▶ **JOBS**:
(a) In the Bermagui property article, condense the paragraph beginning "Mr Tacheci described Nerimbah" into a short bulleted list that keeps its main facts.
(b) According to the Bermagui property article, why does Mr Tacheci think Bermagui can hold up while the national property market softens? Answer in one to three sentences.
(c) Reproduce the passage of the Bermagui property article between "He said there" and "over the years.", inclusive.

▶ **EXTRACTED TEXT**:
◇ ◇ ◇ ◇ ◇ ◇ ◇

He said there was still a very large price gap between what wealthy Baby Boomers were selling their homes for in the cities, and properties in Bermagui.
While the national property market is definitely softening, "there is enough increase in demand in Bermagui to compensate for a different attitude in the market", he said.
Monet masterpiece on the South Coast
One spectacular home four kilometres from the centre of Bermagui is a case in point.
Mr Tacheci described Nerimbah as a beautifully executed home that has received a great deal of care from its owners along with architect Alan Ray and builder Andy Austin, and been developed over the years.
"It is a staggering piece of coastland with majestic cliff tops and a little beach, along which the 14-hectare property's boundary runs, which is very rare."
Built around 20 years ago, it was "outstanding quality, but not ostentatious".
On our first visit, as I stood on the ancient yellow cliff looking out on the ocean, I felt an overwhelming sense of the beauty and power of place, and it dawned on me what a privilege it would be to live in Nerimbah.
- Cecilia Ng, current owner of Nerimbah
"People connect with the beauty," he said. "Obviously you need a lot of money, but the appraisal was on a different level.
"This whole level of intangible value, they become more like a piece of art. It is like Monet's Water Lilies of the South Coast."
Nerimbah is currently under negotiation at a price "significantly beyond" the $11million cited in Marshall and Tacheci's marketing material.

◇ ◇ ◇ ◇ ◇ ◇ ◇

▶ **DATA EXTRACT**:
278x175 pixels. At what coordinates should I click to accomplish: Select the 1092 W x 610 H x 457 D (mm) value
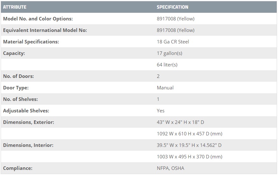189,133
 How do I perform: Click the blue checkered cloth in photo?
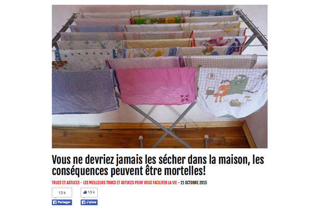[85, 91]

◇ ◇ ◇ ◇ ◇ ◇ ◇

▶ **THE ANSWERS**:
(a)
- Mr Tacheci called Nerimbah a beautifully executed home.
- Its owners, architect Alan Ray and builder Andy Austin have put a great deal of care into it.
- It has been developed over the years.

(b) He says that demand in Bermagui has increased enough to compensate for the different attitude in the market. He also notes that there is still a very large gap between the prices wealthy Baby Boomers get for their city homes and the prices of properties in Bermagui.

(c)
He said there was still a very large price gap between what wealthy Baby Boomers were selling their homes for in the cities, and properties in Bermagui.
While the national property market is definitely softening, "there is enough increase in demand in Bermagui to compensate for a different attitude in the market", he said.
Monet masterpiece on the South Coast
One spectacular home four kilometres from the centre of Bermagui is a case in point.
Mr Tacheci described Nerimbah as a beautifully executed home that has received a great deal of care from its owners along with architect Alan Ray and builder Andy Austin, and been developed over the years.